Editorial | Tenir… la route

Plus de 90 vies perdues. Voilà le triste bilan des accidents de la route… Constat qui ne tient pas compte de ceux qui se retrouvent cloués au lit, avec un handicap, et dont la vie est à jamais brisée, à la fois pour eux et pour leur entourage.

Plus de 90 décès en neuf mois. Soit 13 morts par mois, si on tient compte du fait que pendant deux mois, le pays était en lockdown et que les routes étaient désertes.

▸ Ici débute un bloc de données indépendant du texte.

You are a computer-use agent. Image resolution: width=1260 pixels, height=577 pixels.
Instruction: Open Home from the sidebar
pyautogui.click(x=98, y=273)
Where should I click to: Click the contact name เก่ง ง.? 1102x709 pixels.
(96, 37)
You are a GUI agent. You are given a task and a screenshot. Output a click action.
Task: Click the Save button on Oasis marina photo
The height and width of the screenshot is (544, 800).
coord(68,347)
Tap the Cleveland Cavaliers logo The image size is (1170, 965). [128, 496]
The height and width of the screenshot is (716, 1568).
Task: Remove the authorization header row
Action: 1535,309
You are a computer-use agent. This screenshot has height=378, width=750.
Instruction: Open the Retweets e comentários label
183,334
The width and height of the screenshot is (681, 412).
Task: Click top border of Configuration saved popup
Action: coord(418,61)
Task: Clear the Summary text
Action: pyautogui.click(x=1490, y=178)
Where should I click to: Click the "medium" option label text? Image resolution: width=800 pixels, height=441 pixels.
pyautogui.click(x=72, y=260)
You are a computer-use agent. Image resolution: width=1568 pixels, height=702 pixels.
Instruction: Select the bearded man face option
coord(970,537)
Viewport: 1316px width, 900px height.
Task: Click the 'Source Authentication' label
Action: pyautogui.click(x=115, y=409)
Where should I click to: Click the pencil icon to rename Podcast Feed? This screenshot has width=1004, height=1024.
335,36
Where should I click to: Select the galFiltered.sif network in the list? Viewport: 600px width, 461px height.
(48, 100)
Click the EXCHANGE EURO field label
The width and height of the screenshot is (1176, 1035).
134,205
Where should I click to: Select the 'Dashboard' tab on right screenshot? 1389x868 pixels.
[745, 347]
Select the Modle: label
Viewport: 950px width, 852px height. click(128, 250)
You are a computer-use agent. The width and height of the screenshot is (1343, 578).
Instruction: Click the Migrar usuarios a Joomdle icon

Plus de 90 morts avec deux constats : les accidentés sont de plus en plus jeunes et l’impact de plus en plus violent.

Les raisons derrière ces drames humains sont multiples et nous les connaissons tous : fatigue physique et émotionnelle au volant, insouciance et irrespect du code de la route, vitesse excessive, prise d’alcool et d’autres produits qui diminuent la faculté de réaction… Et on aura beau insister, matin, midi et soir, sur la prévention et la réduction des risques, mais visiblement, tous ces discours et campagnes de sensibilisation ne tiennent pas… la route pour de nombreux Mauriciens. Pour s’en convaincre, il suffit de rouler cinq kilomètres et d’observer les nombreuses infractions que cumulent allègrement motocyclistes et automobiles.

Que faire aujourd’hui pour éviter l’hécatombe ? Tout d’abord, agir. Agir au plus vite. Assez avec ces effets d’annonces… Depuis combien de mois, voire d’années, avons-nous entendu dire, maintes et maintes fois, que tous ceux qui conduisent un deux-roues (peu importe le modèle ou le horse power) devront obtenir un permis en bonne et due forme, porter le casque, être récipiendaires d’une police d’assurance ? Que la pollution sonore, causée par les échappements modifiés, la musique à tue-tête, allait être sanctionnée ; pollution qui dit très fort quelque chose du mindset de l’usager dans cet espace commun qu’est la route…

Agir, c’est aussi reconnaître que certaines décisions renversées – telle le permis à points – avaient du bon en termes de responsabilisation de la conduite sur la route. Agir, ce sont des lois, et nous en avons une bonne panoplie, mais aussi veiller à leur respect, par les forces de l’ordre et une éducation constante.